§ **Instructions to follow**
Every line in the records below between the one holding "Instruction: Open Ершовский" and the one holding "Task: Click the dynamic", inclusive, is to be set down exactly; all other lines are to be left out.

===== Records provided

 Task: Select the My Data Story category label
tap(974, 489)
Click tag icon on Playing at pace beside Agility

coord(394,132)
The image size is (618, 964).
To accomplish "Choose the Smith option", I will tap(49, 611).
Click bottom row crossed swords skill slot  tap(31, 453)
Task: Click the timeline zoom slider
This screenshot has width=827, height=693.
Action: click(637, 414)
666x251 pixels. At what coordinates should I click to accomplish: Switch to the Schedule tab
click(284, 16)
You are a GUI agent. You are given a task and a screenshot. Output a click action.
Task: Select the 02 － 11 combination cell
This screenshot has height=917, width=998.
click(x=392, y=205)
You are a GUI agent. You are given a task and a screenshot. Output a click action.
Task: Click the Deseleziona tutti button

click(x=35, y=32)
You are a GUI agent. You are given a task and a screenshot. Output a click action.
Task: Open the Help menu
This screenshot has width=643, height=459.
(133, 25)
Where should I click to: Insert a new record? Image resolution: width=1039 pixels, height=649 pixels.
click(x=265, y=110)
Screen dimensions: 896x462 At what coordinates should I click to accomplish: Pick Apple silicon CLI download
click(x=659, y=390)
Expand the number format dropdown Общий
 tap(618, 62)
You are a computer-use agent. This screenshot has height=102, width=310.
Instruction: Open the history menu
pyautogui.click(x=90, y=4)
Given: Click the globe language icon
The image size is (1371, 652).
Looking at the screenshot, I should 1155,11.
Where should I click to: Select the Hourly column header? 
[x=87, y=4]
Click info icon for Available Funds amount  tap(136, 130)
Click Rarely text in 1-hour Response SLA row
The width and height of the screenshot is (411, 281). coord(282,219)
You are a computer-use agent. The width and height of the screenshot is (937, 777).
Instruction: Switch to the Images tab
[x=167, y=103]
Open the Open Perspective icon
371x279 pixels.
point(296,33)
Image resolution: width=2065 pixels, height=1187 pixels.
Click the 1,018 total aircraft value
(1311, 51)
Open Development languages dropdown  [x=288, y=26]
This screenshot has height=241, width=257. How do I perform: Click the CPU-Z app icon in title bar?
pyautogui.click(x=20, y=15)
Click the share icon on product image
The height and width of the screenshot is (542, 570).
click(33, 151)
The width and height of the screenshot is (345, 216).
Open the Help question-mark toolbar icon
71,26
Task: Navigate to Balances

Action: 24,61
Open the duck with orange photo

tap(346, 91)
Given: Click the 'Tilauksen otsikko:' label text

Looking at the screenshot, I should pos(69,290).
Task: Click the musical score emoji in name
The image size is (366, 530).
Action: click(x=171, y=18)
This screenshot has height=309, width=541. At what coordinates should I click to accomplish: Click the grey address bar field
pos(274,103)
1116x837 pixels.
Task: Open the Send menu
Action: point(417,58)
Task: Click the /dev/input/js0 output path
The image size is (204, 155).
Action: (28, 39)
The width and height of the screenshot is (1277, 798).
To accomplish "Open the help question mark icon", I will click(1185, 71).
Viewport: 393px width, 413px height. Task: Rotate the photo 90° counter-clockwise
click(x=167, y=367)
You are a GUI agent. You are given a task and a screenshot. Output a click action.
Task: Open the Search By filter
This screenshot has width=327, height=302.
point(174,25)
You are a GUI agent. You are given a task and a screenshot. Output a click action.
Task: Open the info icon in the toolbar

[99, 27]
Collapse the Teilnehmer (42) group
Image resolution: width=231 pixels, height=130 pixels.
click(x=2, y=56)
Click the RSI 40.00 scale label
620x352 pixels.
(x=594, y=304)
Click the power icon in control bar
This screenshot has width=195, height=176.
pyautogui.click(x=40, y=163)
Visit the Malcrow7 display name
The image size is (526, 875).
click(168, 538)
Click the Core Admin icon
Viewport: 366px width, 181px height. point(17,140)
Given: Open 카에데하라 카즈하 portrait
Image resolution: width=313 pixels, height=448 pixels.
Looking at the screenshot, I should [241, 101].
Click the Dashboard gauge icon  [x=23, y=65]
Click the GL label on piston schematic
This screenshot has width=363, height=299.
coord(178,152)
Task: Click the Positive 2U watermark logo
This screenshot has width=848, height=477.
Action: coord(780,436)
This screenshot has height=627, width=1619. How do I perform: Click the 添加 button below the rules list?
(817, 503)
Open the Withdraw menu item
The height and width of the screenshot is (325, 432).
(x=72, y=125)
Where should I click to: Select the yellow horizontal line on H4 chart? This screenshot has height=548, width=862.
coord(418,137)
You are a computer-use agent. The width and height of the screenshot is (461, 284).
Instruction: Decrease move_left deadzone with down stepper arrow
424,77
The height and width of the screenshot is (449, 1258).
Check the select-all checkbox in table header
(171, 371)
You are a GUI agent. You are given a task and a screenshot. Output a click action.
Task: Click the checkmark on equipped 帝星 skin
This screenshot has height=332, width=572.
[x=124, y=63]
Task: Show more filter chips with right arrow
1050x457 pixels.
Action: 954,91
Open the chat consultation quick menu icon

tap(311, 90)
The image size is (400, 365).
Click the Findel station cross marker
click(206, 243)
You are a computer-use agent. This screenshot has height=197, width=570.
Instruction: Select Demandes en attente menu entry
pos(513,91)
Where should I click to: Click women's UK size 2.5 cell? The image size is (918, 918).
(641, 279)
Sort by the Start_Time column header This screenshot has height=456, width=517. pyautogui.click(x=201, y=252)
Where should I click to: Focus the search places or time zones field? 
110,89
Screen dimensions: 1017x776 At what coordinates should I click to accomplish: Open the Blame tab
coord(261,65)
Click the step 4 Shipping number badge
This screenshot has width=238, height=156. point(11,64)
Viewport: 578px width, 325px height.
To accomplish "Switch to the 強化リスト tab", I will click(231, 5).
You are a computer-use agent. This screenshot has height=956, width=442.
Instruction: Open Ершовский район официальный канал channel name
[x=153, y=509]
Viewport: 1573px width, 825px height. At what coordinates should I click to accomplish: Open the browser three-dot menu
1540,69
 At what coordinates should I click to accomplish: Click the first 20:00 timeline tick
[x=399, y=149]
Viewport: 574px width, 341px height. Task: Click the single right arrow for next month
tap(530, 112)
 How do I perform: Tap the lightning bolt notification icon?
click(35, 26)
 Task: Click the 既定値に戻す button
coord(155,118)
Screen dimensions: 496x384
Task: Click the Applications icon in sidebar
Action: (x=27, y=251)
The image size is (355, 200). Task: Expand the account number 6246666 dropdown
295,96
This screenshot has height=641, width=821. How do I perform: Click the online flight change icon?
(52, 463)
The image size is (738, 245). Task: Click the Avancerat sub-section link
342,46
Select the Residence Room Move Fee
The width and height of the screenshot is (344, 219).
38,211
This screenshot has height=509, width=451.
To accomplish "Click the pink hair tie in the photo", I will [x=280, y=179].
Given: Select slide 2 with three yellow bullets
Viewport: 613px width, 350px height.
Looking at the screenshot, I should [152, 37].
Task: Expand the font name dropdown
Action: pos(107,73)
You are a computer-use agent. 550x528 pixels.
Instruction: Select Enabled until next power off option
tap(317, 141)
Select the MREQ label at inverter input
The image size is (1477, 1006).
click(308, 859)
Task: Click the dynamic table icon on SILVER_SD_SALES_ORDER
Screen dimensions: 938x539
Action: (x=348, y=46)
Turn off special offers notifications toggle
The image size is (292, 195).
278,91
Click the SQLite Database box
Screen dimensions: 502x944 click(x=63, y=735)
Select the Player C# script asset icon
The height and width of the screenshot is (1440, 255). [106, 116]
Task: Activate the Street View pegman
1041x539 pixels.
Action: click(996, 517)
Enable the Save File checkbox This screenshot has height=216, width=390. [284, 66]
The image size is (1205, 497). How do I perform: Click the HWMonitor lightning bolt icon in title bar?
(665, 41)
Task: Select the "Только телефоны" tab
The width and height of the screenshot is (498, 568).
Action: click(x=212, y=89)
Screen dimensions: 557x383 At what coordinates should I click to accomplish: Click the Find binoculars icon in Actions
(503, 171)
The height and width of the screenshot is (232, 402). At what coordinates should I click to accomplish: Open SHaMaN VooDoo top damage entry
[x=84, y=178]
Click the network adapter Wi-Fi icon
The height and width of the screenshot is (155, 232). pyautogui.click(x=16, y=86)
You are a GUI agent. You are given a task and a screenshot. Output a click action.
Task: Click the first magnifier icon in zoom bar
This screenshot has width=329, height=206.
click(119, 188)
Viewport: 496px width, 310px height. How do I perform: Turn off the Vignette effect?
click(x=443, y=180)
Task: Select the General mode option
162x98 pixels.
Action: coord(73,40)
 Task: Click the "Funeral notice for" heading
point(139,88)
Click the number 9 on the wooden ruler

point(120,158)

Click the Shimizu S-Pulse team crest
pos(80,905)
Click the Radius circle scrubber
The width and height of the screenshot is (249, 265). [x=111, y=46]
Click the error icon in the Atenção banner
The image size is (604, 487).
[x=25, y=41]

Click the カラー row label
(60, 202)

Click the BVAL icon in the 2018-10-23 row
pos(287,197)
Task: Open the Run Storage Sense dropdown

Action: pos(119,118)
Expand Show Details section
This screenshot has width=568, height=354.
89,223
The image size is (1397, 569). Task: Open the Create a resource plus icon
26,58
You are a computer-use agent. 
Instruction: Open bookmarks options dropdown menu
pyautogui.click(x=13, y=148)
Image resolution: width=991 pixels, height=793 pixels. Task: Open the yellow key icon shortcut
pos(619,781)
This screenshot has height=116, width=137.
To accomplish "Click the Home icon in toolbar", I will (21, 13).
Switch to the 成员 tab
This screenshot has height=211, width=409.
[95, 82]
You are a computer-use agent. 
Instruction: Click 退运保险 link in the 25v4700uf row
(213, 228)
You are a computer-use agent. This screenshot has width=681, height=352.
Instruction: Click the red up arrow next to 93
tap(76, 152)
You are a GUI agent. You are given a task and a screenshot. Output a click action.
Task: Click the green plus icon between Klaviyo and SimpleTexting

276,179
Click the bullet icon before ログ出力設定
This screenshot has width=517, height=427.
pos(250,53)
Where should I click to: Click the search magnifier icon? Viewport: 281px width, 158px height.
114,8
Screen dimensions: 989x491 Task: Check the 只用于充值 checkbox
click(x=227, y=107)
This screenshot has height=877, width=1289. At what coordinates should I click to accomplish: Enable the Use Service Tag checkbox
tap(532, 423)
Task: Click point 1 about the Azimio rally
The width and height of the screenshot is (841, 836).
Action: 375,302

==========

§ **Response**
Instruction: Open Ершовский район официальный канал channel name
[x=153, y=509]
Viewport: 1573px width, 825px height. At what coordinates should I click to accomplish: Open the browser three-dot menu
1540,69
 At what coordinates should I click to accomplish: Click the first 20:00 timeline tick
[x=399, y=149]
Viewport: 574px width, 341px height. Task: Click the single right arrow for next month
tap(530, 112)
 How do I perform: Tap the lightning bolt notification icon?
click(35, 26)
 Task: Click the 既定値に戻す button
coord(155,118)
Screen dimensions: 496x384
Task: Click the Applications icon in sidebar
Action: (x=27, y=251)
The image size is (355, 200). Task: Expand the account number 6246666 dropdown
295,96
This screenshot has height=641, width=821. How do I perform: Click the online flight change icon?
(52, 463)
The image size is (738, 245). Task: Click the Avancerat sub-section link
342,46
Select the Residence Room Move Fee
The width and height of the screenshot is (344, 219).
38,211
This screenshot has height=509, width=451.
To accomplish "Click the pink hair tie in the photo", I will [x=280, y=179].
Given: Select slide 2 with three yellow bullets
Viewport: 613px width, 350px height.
Looking at the screenshot, I should [152, 37].
Task: Expand the font name dropdown
Action: pos(107,73)
You are a computer-use agent. 550x528 pixels.
Instruction: Select Enabled until next power off option
tap(317, 141)
Select the MREQ label at inverter input
The image size is (1477, 1006).
click(308, 859)
Task: Click the dynamic table icon on SILVER_SD_SALES_ORDER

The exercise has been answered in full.